■ **Page text**
- Created by: Sagar Arts
- Starring: See below
- Opening theme: Javed Ali and Pamela Jain
- Country of origin: India
- Original language: Hindi
- No. of episodes: 79

Production
- Producer: Sagar Arts
- Running time: 24 minutes

Original release
- Network: NDTV Imagine
- Release: 17 August – 3 December 2009

= Basera (2009 TV series) =

Basera is an Indian soap opera that aired on NDTV Imagine. It aired from 17 August 2009 to 3 December 2009 and starred Ram Kapoor and Pallavi Subhash.

== Plot ==

The story about is how old couples are treated in many families; how they cope with disregard from their children; and how they overcome life's challenges.

■ **Work task 1**
Based on the Basera page, are these true? (a) The show aired on NDTV Imagine. (b) The show had 100 episodes. (c) Each episode runs 30 minutes.
■ **Work task 2**
Retype the part of the Basera page between "Basera is an" and "overcome life's challenges.", inclusive.
The data that come next are from a different source than the Basera page.

■ **Material supplied**

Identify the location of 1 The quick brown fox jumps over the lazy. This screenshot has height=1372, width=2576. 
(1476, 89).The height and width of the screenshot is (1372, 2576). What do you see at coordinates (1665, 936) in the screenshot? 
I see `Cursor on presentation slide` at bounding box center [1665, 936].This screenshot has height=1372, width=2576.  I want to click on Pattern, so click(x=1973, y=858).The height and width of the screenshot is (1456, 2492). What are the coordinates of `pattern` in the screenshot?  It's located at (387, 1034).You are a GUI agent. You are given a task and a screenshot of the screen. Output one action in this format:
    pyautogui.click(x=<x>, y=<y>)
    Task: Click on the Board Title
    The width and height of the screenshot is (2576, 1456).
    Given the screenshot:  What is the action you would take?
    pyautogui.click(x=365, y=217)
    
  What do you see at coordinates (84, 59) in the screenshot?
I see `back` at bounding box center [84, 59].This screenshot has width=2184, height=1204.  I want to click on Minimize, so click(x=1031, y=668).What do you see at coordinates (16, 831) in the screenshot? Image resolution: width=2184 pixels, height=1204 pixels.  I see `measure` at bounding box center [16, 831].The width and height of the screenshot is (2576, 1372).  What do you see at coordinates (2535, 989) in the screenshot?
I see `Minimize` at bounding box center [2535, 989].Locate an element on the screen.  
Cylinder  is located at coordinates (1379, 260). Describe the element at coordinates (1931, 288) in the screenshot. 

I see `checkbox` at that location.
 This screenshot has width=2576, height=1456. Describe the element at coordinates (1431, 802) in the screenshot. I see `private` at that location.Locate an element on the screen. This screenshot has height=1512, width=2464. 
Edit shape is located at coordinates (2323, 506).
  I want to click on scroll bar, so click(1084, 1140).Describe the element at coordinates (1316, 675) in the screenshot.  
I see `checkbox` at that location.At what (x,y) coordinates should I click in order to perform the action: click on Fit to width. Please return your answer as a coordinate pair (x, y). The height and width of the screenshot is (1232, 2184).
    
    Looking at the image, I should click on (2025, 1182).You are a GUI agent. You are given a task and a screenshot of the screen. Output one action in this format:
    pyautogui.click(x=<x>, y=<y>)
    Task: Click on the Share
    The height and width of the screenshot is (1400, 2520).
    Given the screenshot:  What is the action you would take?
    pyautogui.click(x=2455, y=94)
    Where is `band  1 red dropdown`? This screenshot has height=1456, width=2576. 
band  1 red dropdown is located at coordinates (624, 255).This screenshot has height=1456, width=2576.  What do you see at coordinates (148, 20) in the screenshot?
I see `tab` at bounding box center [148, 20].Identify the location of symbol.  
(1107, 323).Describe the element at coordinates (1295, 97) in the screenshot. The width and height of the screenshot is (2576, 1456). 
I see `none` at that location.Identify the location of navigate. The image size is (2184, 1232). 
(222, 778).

■ **Exercise answer 1**
(a) Yes: "Network: NDTV Imagine"
(b) No: "No. of episodes: 79"
(c) No: "Running time: 24 minutes"

■ **Exercise answer 2**
Basera is an Indian soap opera that aired on NDTV Imagine. It aired from 17 August 2009 to 3 December 2009 and starred Ram Kapoor and Pallavi Subhash.

== Plot ==

The story about is how old couples are treated in many families; how they cope with disregard from their children; and how they overcome life's challenges.